### Selected excerpt:
========================================
We are poor indeed if this Nation cannot afford to lift from every recess of American life the dread fear of the unemployed that they are not needed in the world. We cannot afford to accumulate a deficit in the books of human fortitude.
In the place of the palace of privilege we seek to build a temple out of faith and hope and charity.
I have emphasized the 2nd to last line of this segment because it struck me, as I read it, just how pertinent FDR's beliefs are to today's political climate. Across our country, the very philosophy of the New Deal - and its many accomplishments - is being spat upon by right-wing Republicans and, sadly enough, some Democrats too. These "leaders" have ignored the root cause of our nation's ills, and have attacked the very people they ought to be assisting in this difficult time.
Even now, as Washington debates how to reduce the federal budget, and how deep the wounds to our society must be, millions are out of work. Millions more are working part-time, or have multiple jobs, or are barely scraping by. Meanwhile, the "economic royalists" FDR spoke of in 1936 have returned, all too publicly, with a vengeance. Yet rather than confront the crisis with tried-and-tried fiscal policies - investing in our people for an economic recovery - government has gone in the opposite direction. In 2011, our leaders are acting like "bottom line" corporate CEOs, not representatives of a democratic society where We The People matter most.
Franklin Roosevelt warned us in 1936: "We cannot afford to accumulate a deficit in the books of human fortitude." State by state, as well as in Washington, our leaders would do well to remember those words. They are, in far too many cases, failing the "moral test of government" (in Hubert Humphrey's words). They are tearing down the temple of faith, hope and charity our 32nd President helped to build.
When Scott Walker and John Kasich seek to annihilate the rights of workers to organize, and find a better life for themselves and their families, they violate the temple of faith, hope and charity .
When Chris Christie slashes aid for our poor and elderly, and spits on the work of teachers, he violates the temple of faith, hope and charity.
========================================
### Exercises to complete:
1. Copy the passage on Roosevelt's New Deal word for word, from "Even now, as" to "People matter most.".
2. For each statement below, say whether it agrees with the passage on Roosevelt's New Deal. Answer yes or no and quote the words from the passage that decide it. (a) The writer says some Democrats, not only Republicans, are scorning the philosophy of the New Deal. (b) The phrase "moral test of government" is credited to Franklin Roosevelt. (c) The "economic royalists" were spoken of by FDR in 1938.

### Dataset entries:
========================================
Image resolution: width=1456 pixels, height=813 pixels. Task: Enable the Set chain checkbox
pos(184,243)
========================================
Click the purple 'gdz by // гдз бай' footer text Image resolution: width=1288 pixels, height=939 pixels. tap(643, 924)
========================================
### Per-task outputs:
1.
Even now, as Washington debates how to reduce the federal budget, and how deep the wounds to our society must be, millions are out of work. Millions more are working part-time, or have multiple jobs, or are barely scraping by. Meanwhile, the "economic royalists" FDR spoke of in 1936 have returned, all too publicly, with a vengeance. Yet rather than confront the crisis with tried-and-tried fiscal policies - investing in our people for an economic recovery - government has gone in the opposite direction. In 2011, our leaders are acting like "bottom line" corporate CEOs, not representatives of a democratic society where We The People matter most.

2.
(a) Yes: "is being spat upon by right-wing Republicans and, sadly enough, some Democrats too"
(b) No: "in Hubert Humphrey's words"
(c) No: "FDR spoke of in 1936"